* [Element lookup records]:
____

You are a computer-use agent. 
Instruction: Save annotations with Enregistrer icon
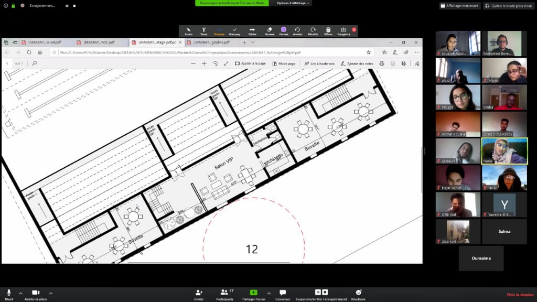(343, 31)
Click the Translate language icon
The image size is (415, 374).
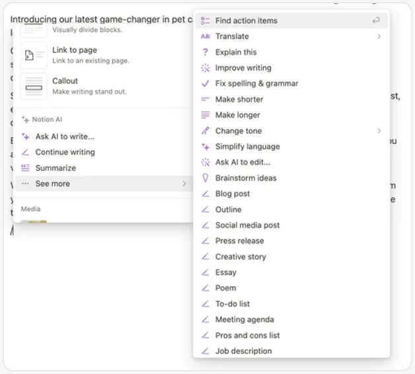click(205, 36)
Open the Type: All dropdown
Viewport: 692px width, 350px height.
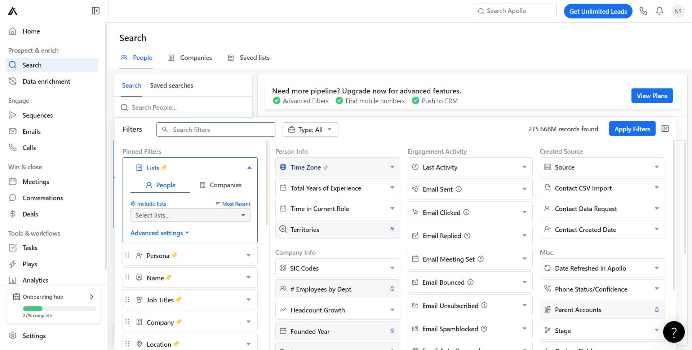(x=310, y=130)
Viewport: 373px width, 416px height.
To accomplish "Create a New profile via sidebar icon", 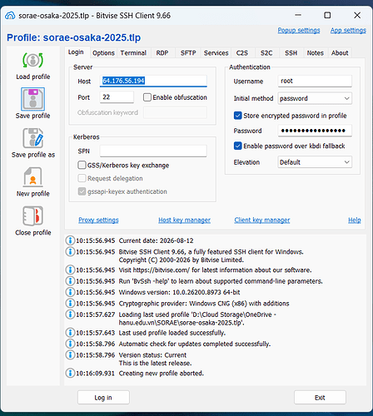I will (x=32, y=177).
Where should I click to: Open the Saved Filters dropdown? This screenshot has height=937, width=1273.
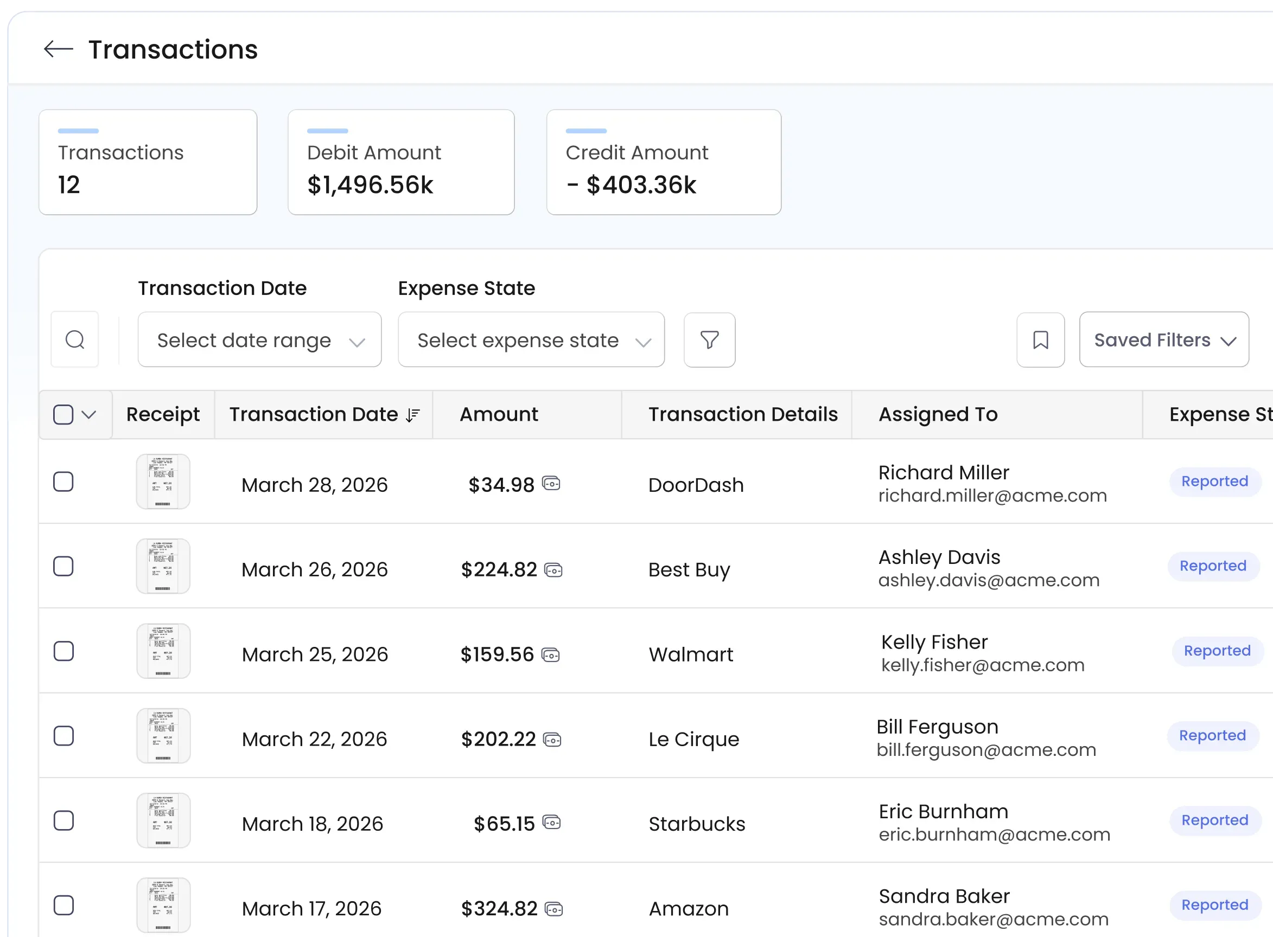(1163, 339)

____

* [Prompt]: Pull out every line of the entries above that contains the word "width".

* [Answer to the task]:
Viewport: 692px width, 350px height.
Viewport: 373px width, 416px height.
Where should I click to: Open the Saved Filters dropdown? This screenshot has height=937, width=1273.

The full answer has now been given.